In his 25-year career as an educator, Joe Nathan has seen plenty of education reforms come and go.

"But I've never seen one that challenges the existing power structure as the charter-school idea does," says the author of the just published "Charter Schools: Creating Hope and Opportunity for American Education."

The creation of tax-supported schools that are free from most state and district regulation is a fundamental shift for public education. Yet it appeals to people, Mr. Nathan says in a phone interview from Minnesota, because it "taps into three strongly held American values: opportunity, choice, and responsibility."

Today, nearly 500 charter schools are operating in the 25 states with charter-school laws. Nathan predicts there will be up to 700 charters by fall.

One reason for the galloping pace of the charter-school movement is the widespread frustration with poor public schools. For public-education believers like Nathan, charter schools are more appealing than providing publicly funded vouchers for private schooling. "The discussion about vouchers has certainly made this seem like a more reasonable approach," Nathan says.

While he is convinced that the current education system needs to be challenged, Nathan says that challenge must be constructed carefully.

"This is not just about creating new schools or conversion of existing schools," Nathan says. "It's also about encouraging the existing system to improve by providing fair and thoughtful competition."

In many places that is already beginning to happen. Nathan cites examples of school districts across the nation that have responded with Montessori preschools or other special programs after parents and teachers began the process of opening a charter school to meet that interest.

He is convinced that charter schools offer a more fair and constructive choice than the magnet schools now popular in many cities. "We have some extremely elitist [magnet] schools in the United States that go by the name of public but actually are, in my opinion, quasi-private, elite schools that are publicly supported," Nathan says.

More than half of the secondary magnet schools in the United States today have admission tests, and many spend more money per student than other public schools.
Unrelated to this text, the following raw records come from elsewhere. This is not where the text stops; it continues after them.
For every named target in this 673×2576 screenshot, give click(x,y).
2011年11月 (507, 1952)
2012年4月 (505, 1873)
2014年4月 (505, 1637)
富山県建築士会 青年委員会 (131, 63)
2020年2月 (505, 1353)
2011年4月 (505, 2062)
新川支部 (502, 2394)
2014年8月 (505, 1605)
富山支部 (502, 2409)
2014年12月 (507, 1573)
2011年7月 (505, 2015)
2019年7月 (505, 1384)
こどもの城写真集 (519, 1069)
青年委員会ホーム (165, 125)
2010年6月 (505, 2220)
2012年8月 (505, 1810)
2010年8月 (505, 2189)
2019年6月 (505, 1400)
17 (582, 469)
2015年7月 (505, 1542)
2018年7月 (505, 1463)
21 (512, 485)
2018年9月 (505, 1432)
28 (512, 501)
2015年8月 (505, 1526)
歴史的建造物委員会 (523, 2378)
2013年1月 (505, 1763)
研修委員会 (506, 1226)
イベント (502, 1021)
Charter schools are not allowed to have admission tests and spend exactly the same per pupil as other public schools.

"It's important to talk about not the rhetoric of public education but the reality," Nathan says. "The reality, as I see it, is we have an intensely unfair choice system. We don't have common schools anything like what Horace Mann talked about."

Nathan is convinced that the charter-school movement can bring the country back toward Mann's original ideal of providing a high-quality education to a diverse student body.

"This is no longer just theory," Nathan says. "There is very clear evidence conducted by outside evaluators that these schools are helping kids. Several studies have found that charter schools are more racially diverse than the other public schools where they operate."

After spending many years working in alternative schools, Nathan is not surprised that charter schools are attracting a diverse group of students with many special needs. "Parents don't move their children if the kids are doing well," he says. "The kids who are not making it in traditional schools are looking for an alternative to dropping out."

Nathan wrote his book for the parents and educators who had been calling him every week by the dozen. They were attracted to the possibilities of a new approach to education. "This is really a movement about hope and possibility," the author says. "It focuses on using people's best ideas."